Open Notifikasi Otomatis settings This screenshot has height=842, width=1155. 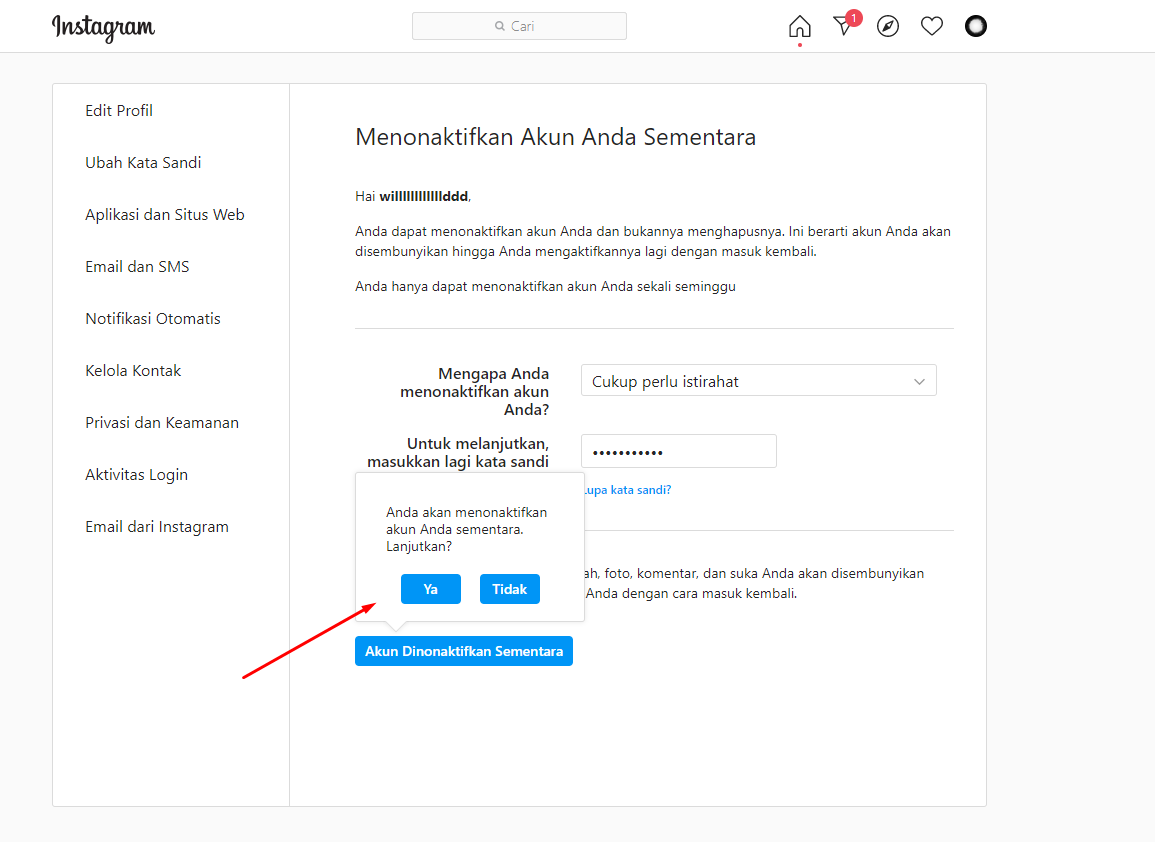pos(153,319)
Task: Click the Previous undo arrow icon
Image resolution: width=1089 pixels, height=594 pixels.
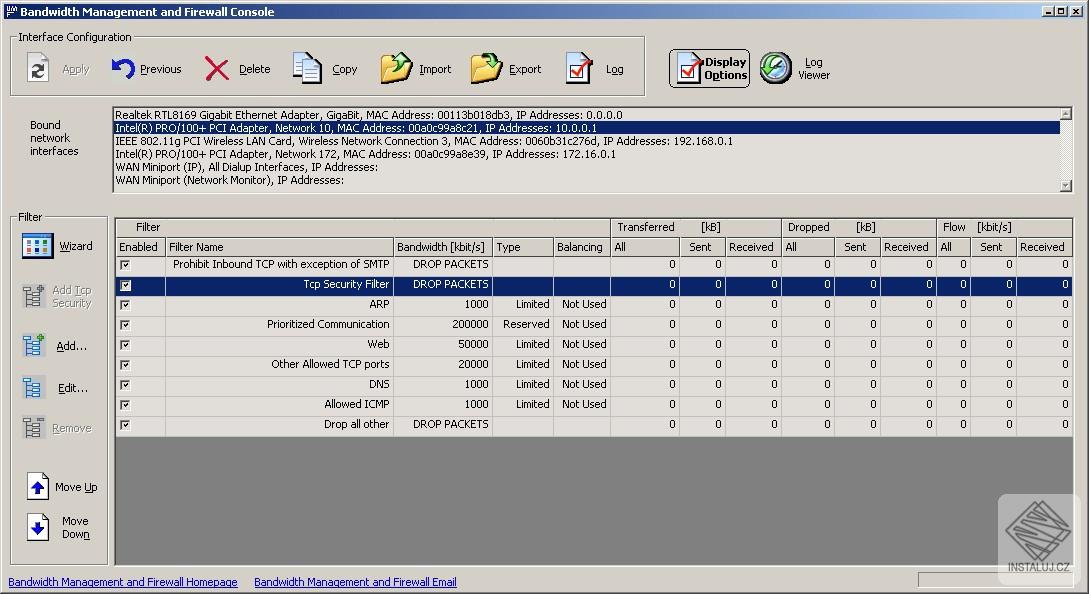Action: click(122, 68)
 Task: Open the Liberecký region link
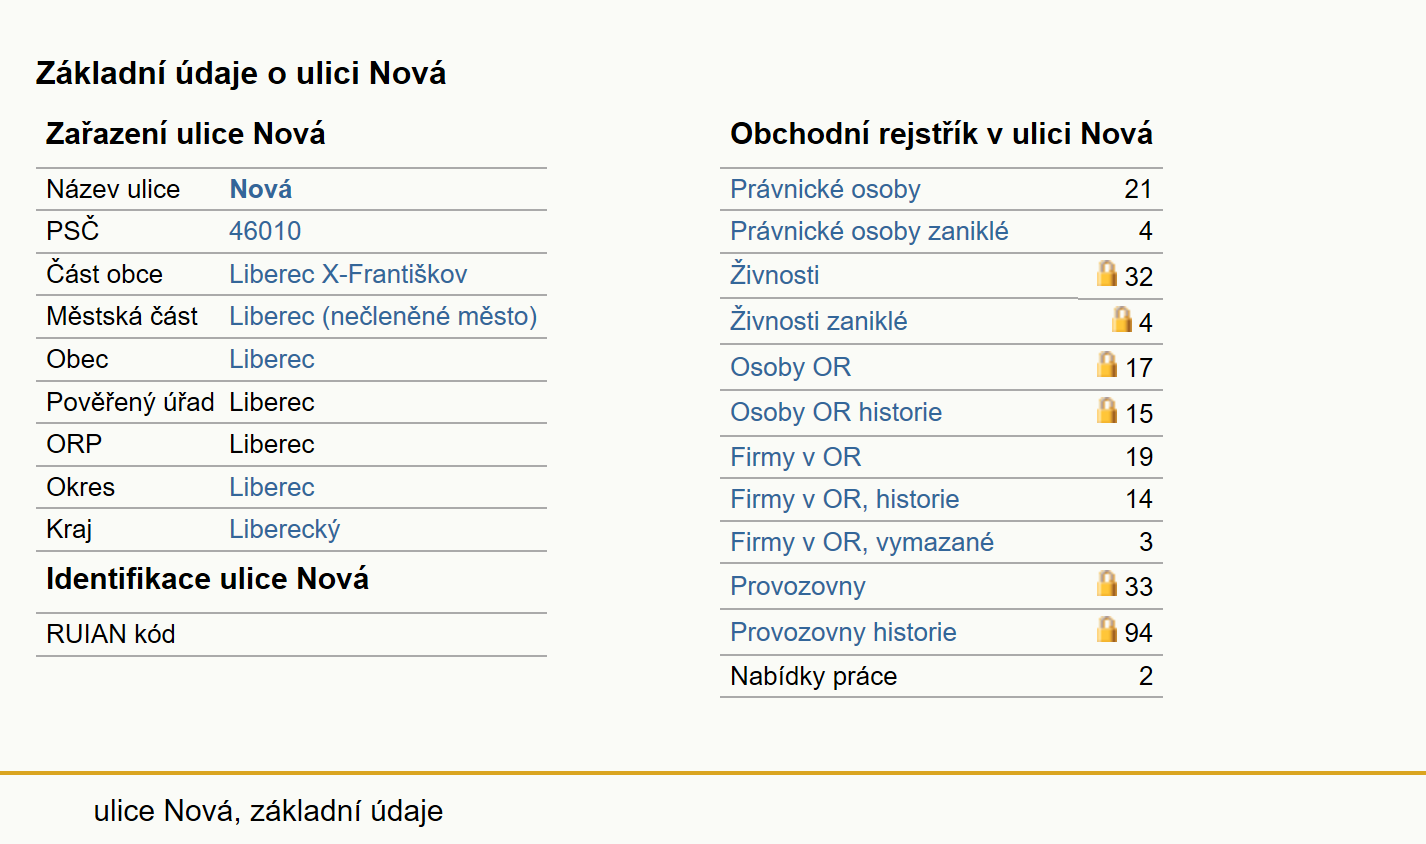click(285, 529)
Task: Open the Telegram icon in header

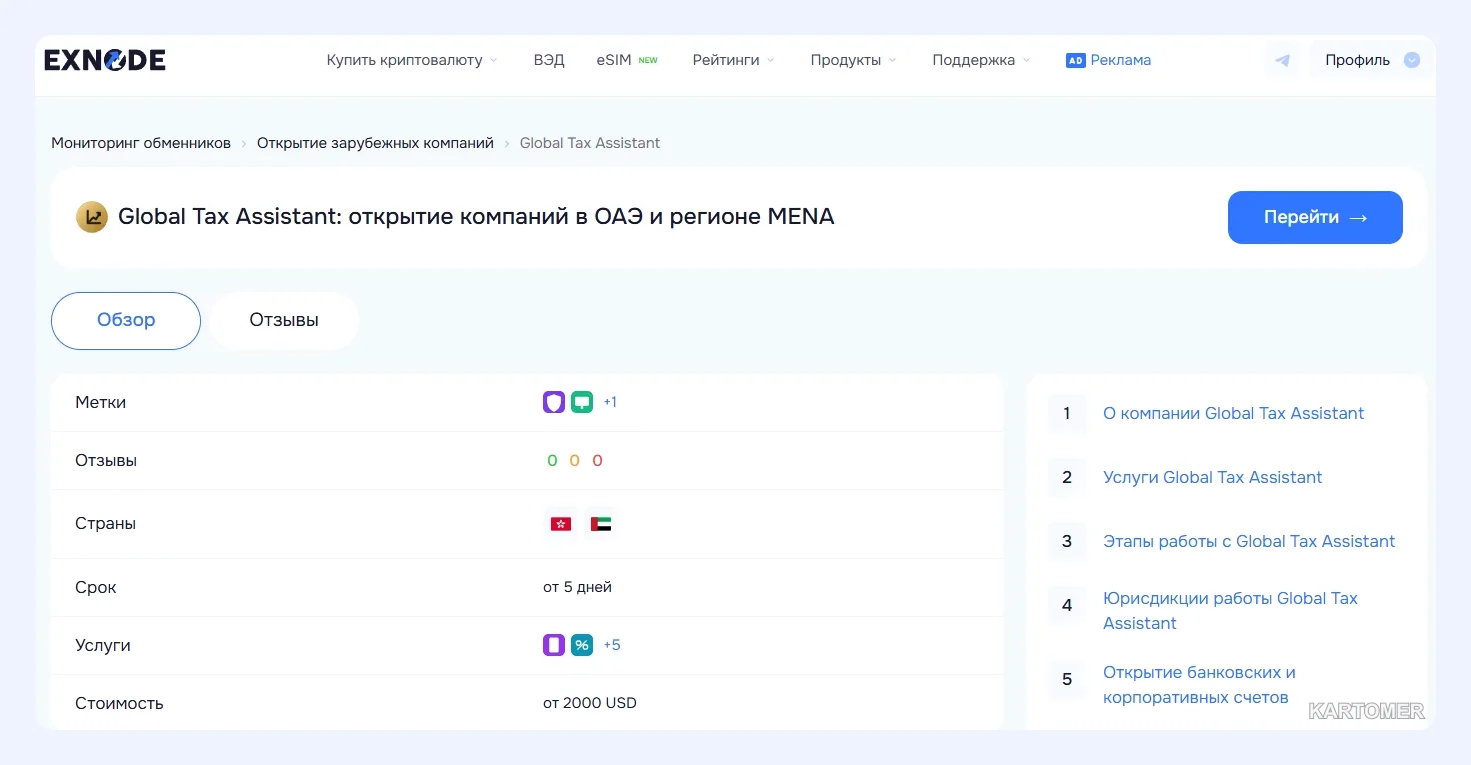Action: click(x=1282, y=60)
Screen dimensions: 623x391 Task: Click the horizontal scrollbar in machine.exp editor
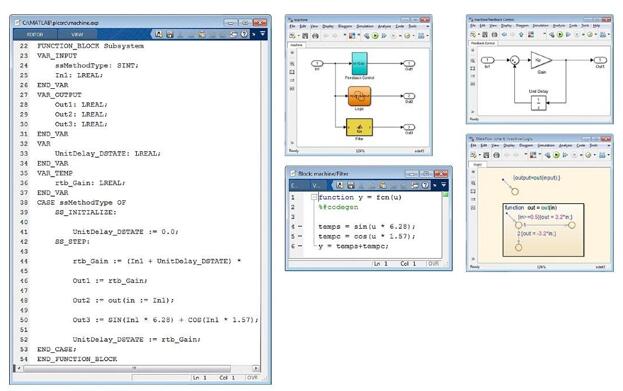137,368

§ Job
Put only the lines of the listing from the one with "Screen dimensions: 623x391" through the end into a Markdown table with the columns Row and Text, one numbered row per line. Skip blank lines, and leave the pictures out.

§ Solution
| Row | Text |
|---|---|
| 1 | Screen dimensions: 623x391 Task: Click the horizontal scrollbar in machine.exp editor |
| 2 | 137,368 |